#### Task details
Please list every country named in the Beach House article below.

#### Exercise passage
-=-=-
The acquisitions were, more broadly, about “looking at the way the market was evolving and [thinking about] how we respond to that,” says Little. “A big part of that was the regional expansion.”

Chan adds: “We always laugh about the fact that we’ve been in start-up mode non-stop, ever since we started the business, because everything changes all the time. We made the initiative early on to go to the U.S. when the Americans had no reason to work with Asian companies or buy Asian content. We went to China when, why would they work with a Singapore company? But we did that to understand the markets, because quite early on, we identified the key markets — and we were mostly right.”

Ironically, at a time when China’s industry is becoming more insular than ever — certainly not helped by the pandemic and strict travel restrictions — Beach House has its largest China slate in six years, and is working with the likes of streamer Bilibili and broadcaster CCTV-9, among others.

“Being a Singapore company is very beneficial,” says Little. “We are seen as very neutral.”

Life’s a Beach House: How Singapore’s Top Factual Producer Is Using Its Edge in Asia to Get Ahead
Beach House co-founders Donovan Chan and Jocelyn Little

China also doesn’t suffer from the constant churn of personnel, explains Chan, which has made it easier to properly embed. “You see these consolidations, firings and entrenchments in the West that happen almost every two or three years. But in China, things don’t move that quickly as far as we have seen, and so those relationships that were built over 15 years come to bear fruit.”

Canada’s Blue Ant Media acquired Beach House Pictures in 2017 when it purchased media org RACAT Group — a move that rapidly expanded Blue Ant’s production portfolio in Asia Pacific. Normally, such a deal might have seen distribution arm Blue Ant International become the sole distributor for Beach House content, but the pact between the two companies has remained non-exclusive, allowing Beach House to work with other distributors as well.

“One thing that’s really great is that on certain topics, [Blue Ant] have been willing to back them, and have come on board as investors,” explains Little. “And then on the distribution side, we are still very flexible: we work with [Blue Ant] on some projects, and there are others where we don’t. We still very much look at the project and what is best for the project.”

Like most producers, a necessary diversification of clients is also underway, especially as the sustainability of the streamers’ deep-pocketed commissions was finally thrown into question in 2022. As in Europe, the co-production model is once again in vogue across Asia, and in addition to securing full commissions, Beach House is working with new partners like factual streamer CuriosityStream and broadcaster Insight TV.

The next chapter, however, isn’t about doing more of the same, but rather elevating the level of work that’s come before. For Chan and Little, it’s meant realizing that the middle ground in factual programming is well and truly eroded.
-=-=-
#### Entries supplied
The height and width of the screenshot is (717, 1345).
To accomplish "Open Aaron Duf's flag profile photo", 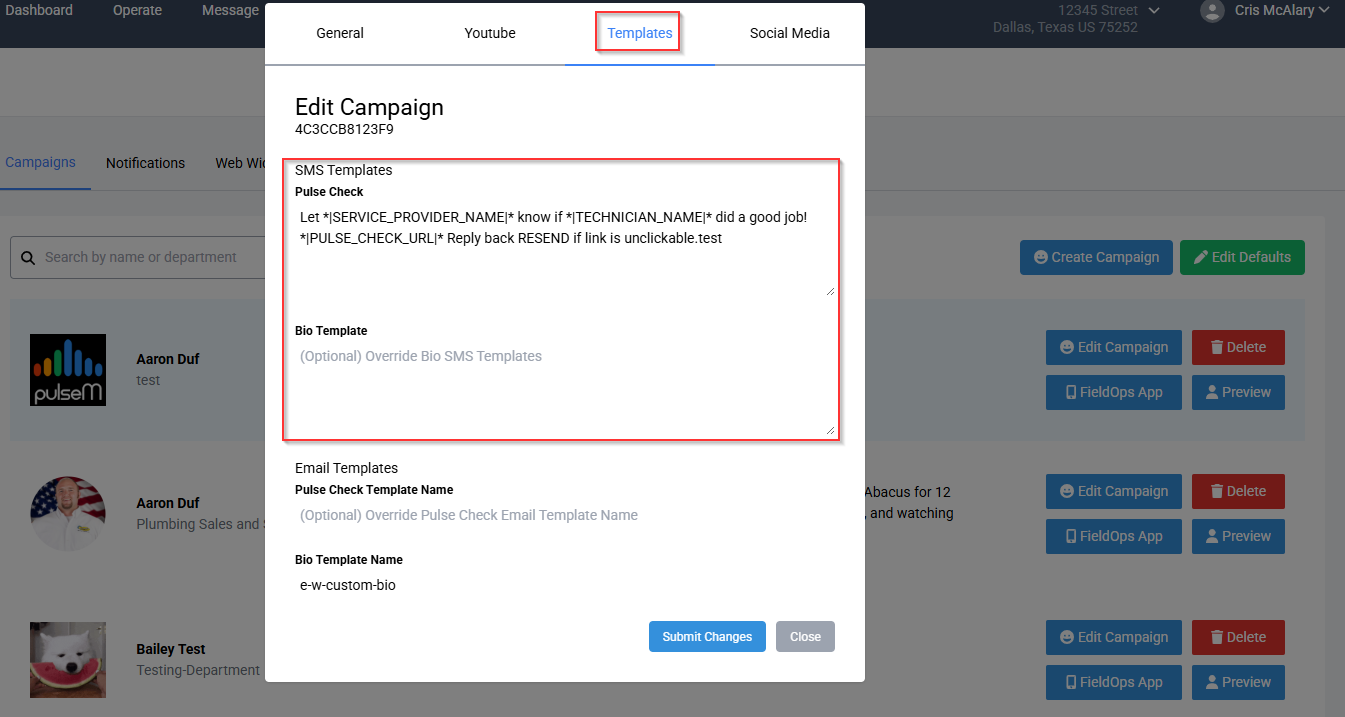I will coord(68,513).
-=-=-
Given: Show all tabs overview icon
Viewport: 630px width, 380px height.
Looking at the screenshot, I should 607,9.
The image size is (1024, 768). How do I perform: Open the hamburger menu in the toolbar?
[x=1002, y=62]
-=-=-
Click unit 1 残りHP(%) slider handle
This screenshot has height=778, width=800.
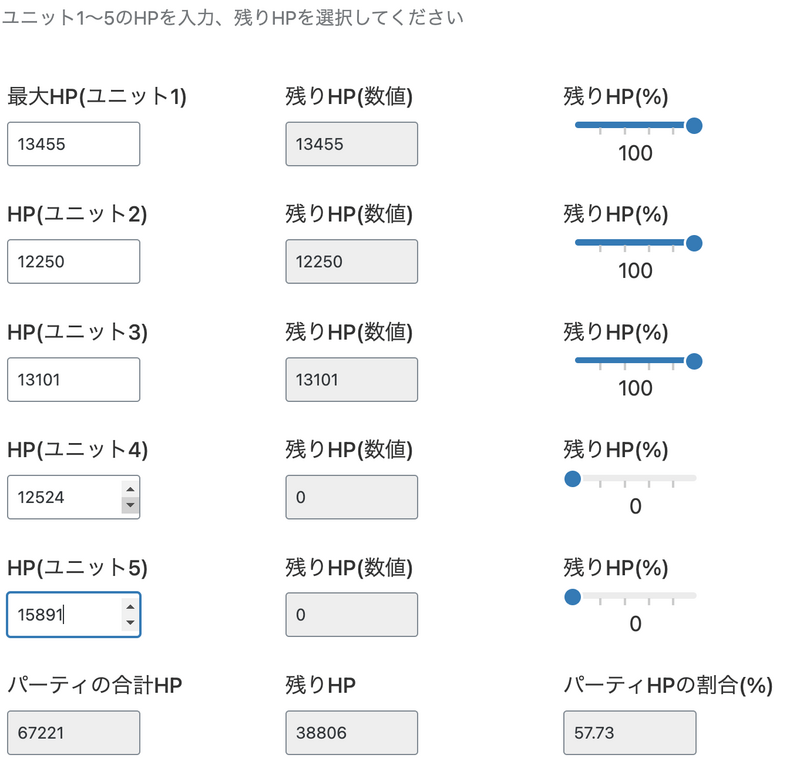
-=-=-
#### Response to the exercise
The U.S., China, Singapore, Canada